What is expected => A faithful copy of the data is what is wanted, minus any pictures.

[Collected data entries]
::::::
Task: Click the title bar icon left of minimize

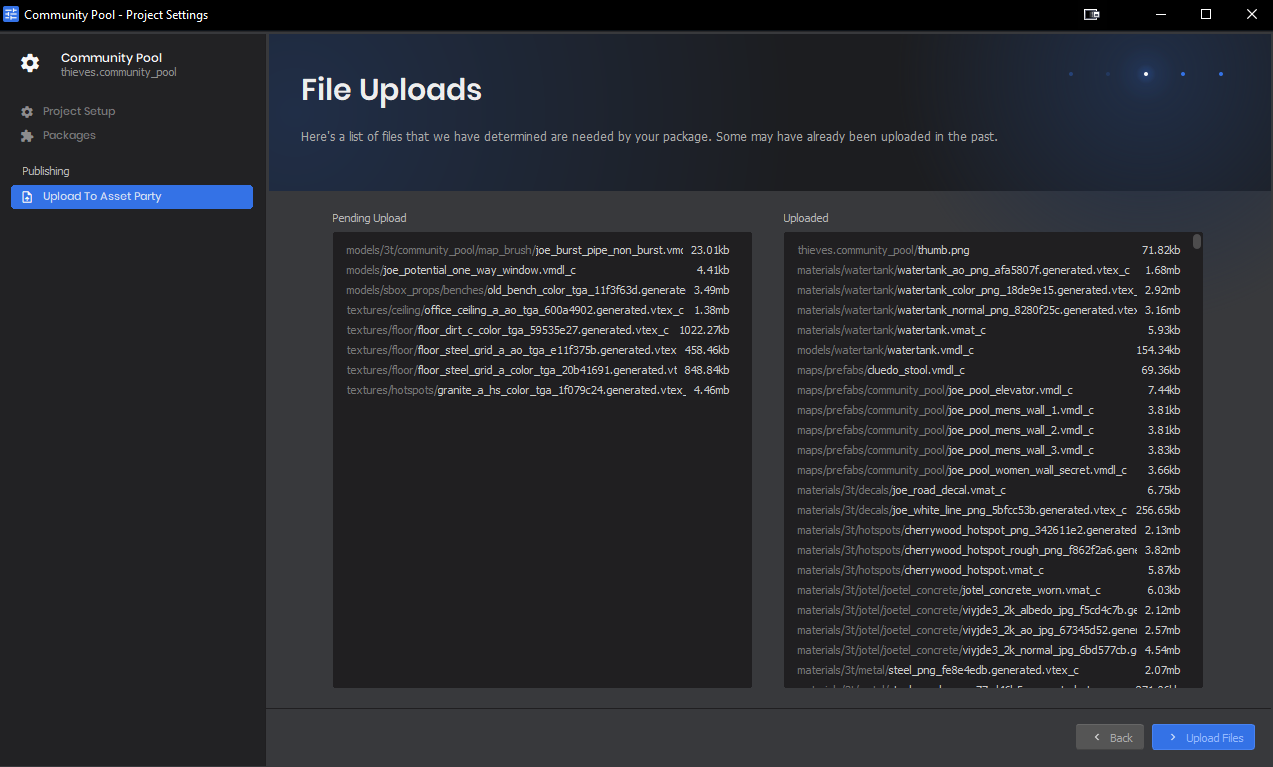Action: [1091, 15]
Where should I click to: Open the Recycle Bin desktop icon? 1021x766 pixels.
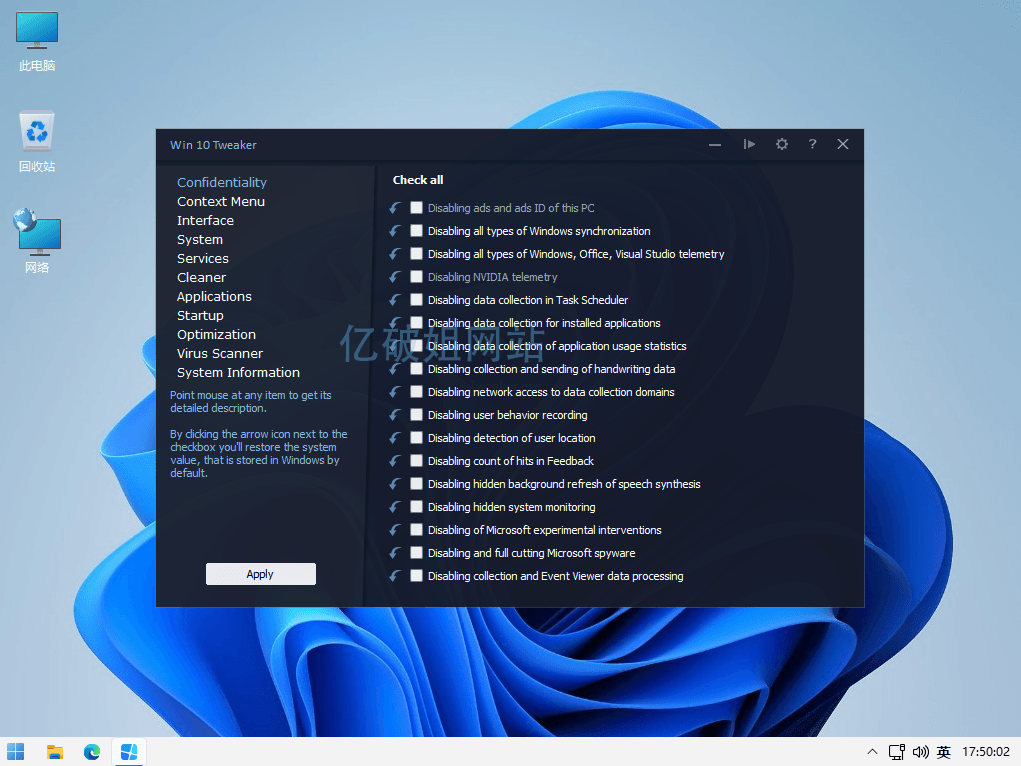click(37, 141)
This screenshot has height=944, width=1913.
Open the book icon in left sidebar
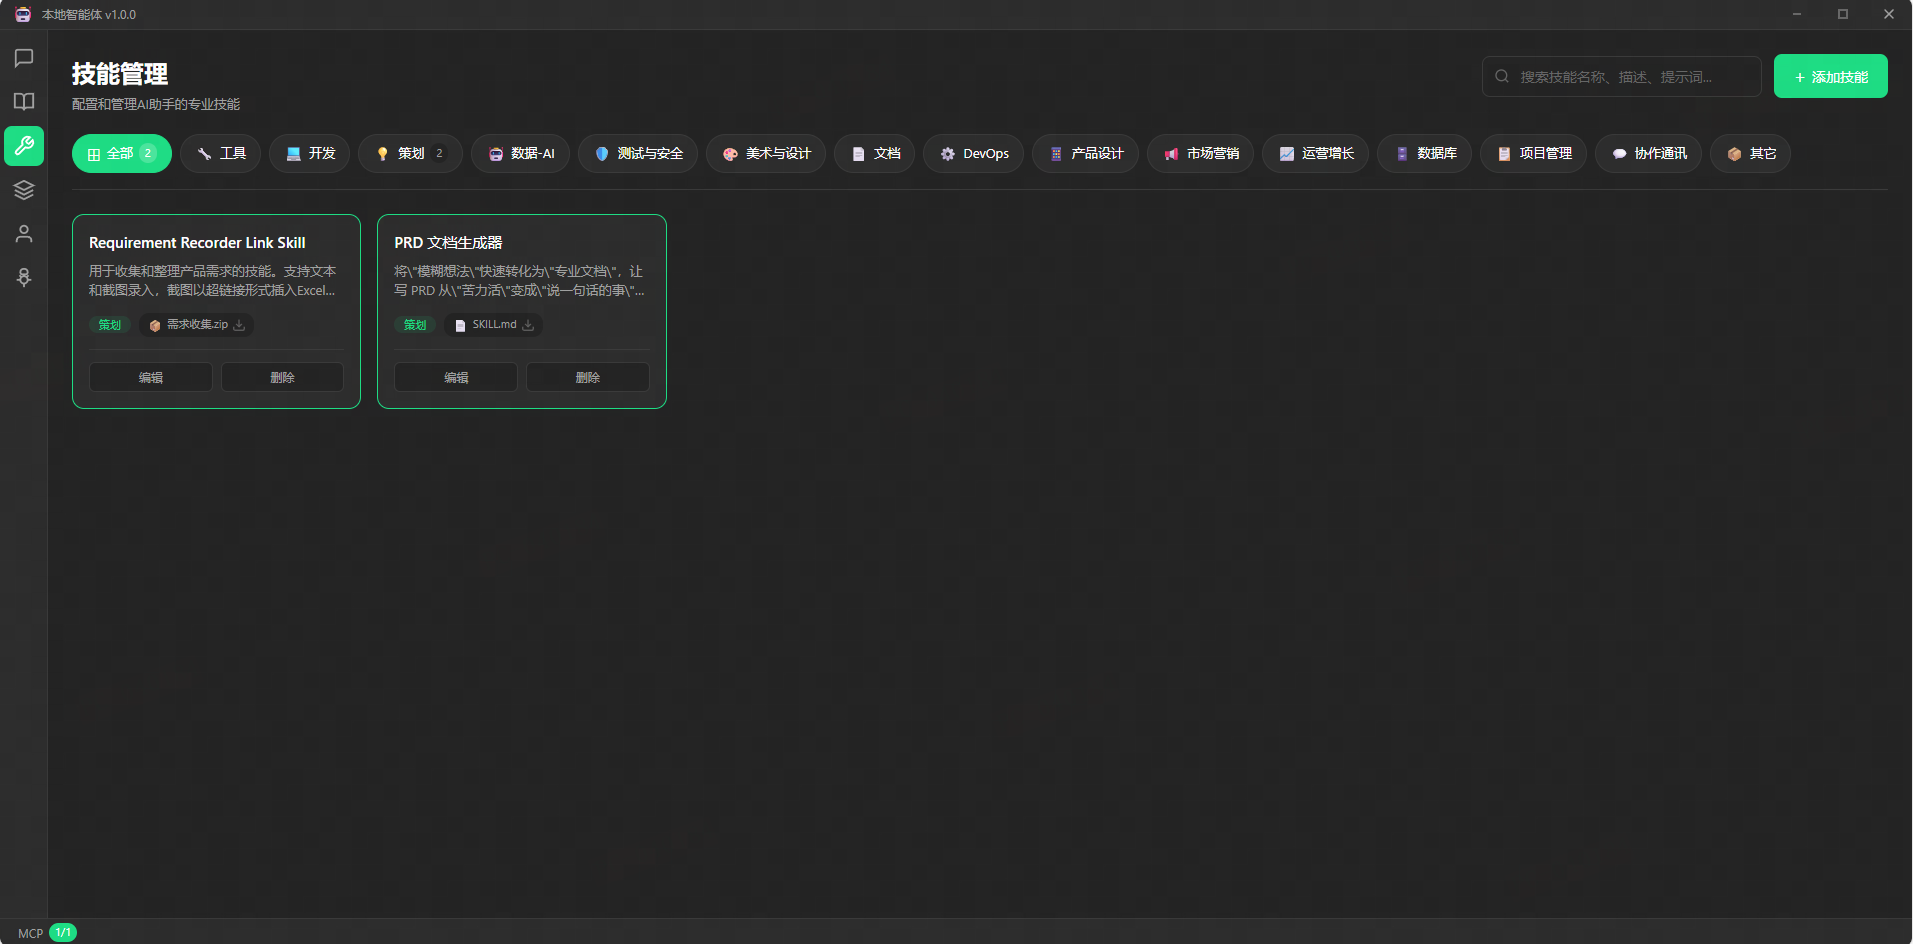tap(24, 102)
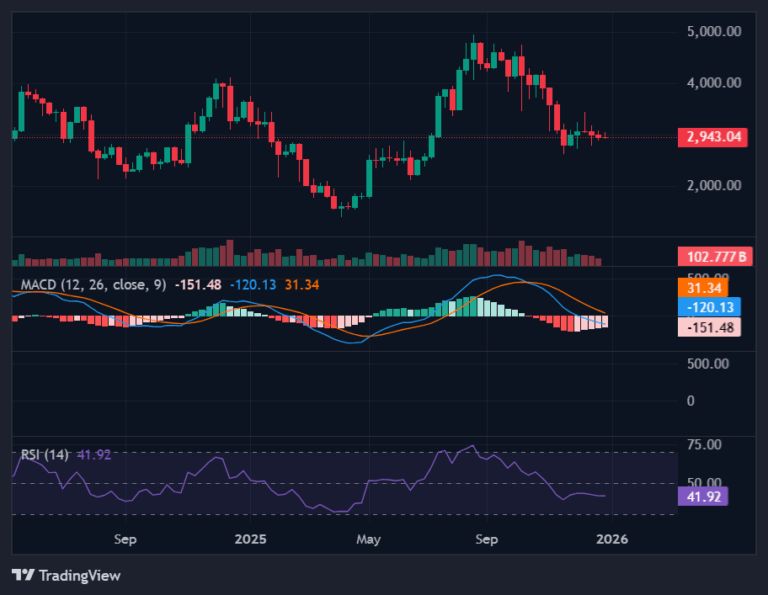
::::::
Result for this task =>
Task: Click the title bar icon left of minimize

Action: [1091, 15]
Where should I click to: Open the Recycle Bin desktop icon? 1021x766 pixels.
click(37, 141)
This screenshot has height=944, width=1913.
Open the book icon in left sidebar
tap(24, 102)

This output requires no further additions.